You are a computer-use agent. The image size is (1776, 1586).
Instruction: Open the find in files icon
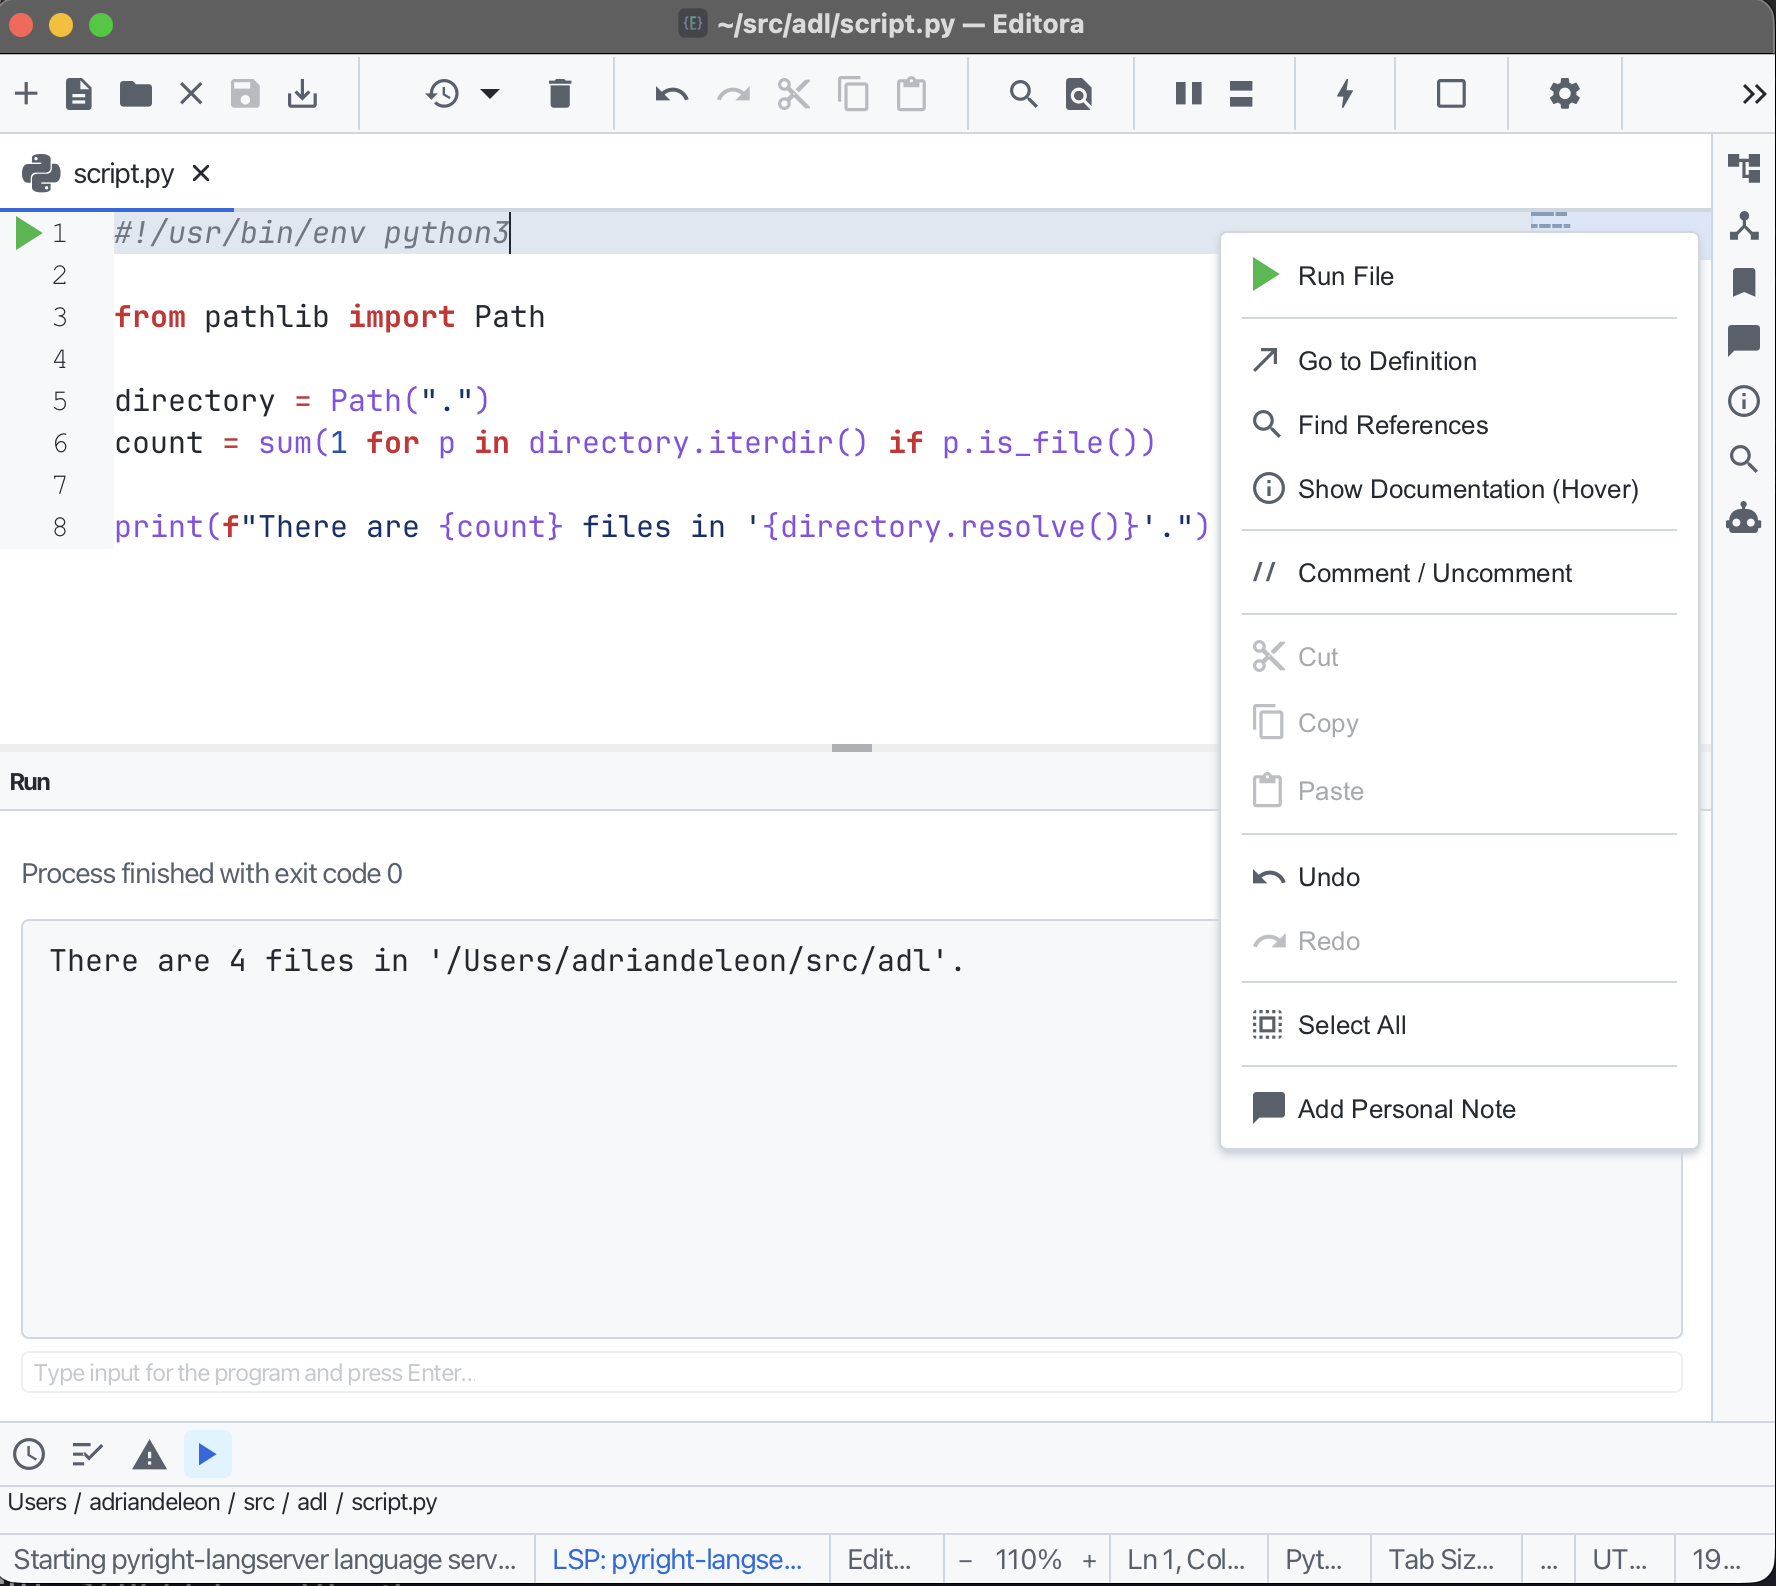[x=1079, y=94]
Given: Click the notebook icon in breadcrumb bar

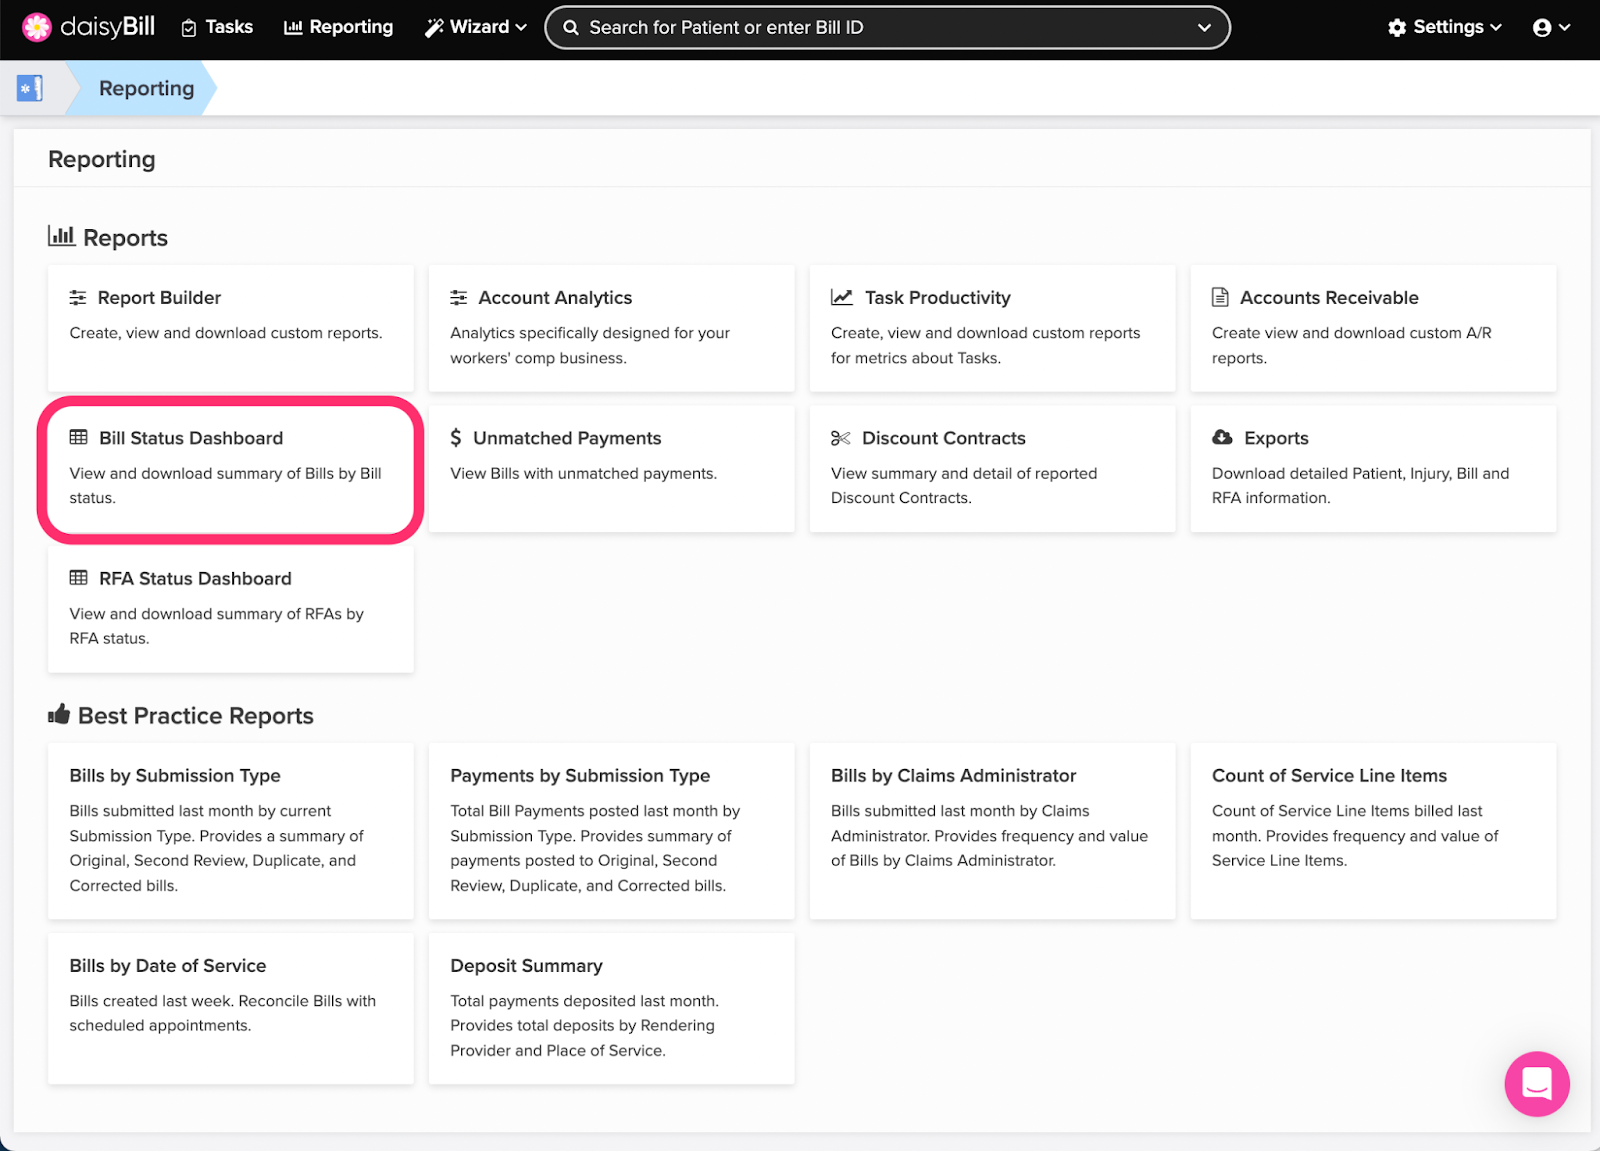Looking at the screenshot, I should click(x=30, y=88).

--*--

• TASK: Copy every line of the rows above word for word, leaving out the pictures.

• THE OUTPUT:
You are a computer-use agent. The image size is (1776, 1586).
Instruction: Open the find in files icon
[x=1079, y=94]
Given: Click the notebook icon in breadcrumb bar

Looking at the screenshot, I should click(x=30, y=88).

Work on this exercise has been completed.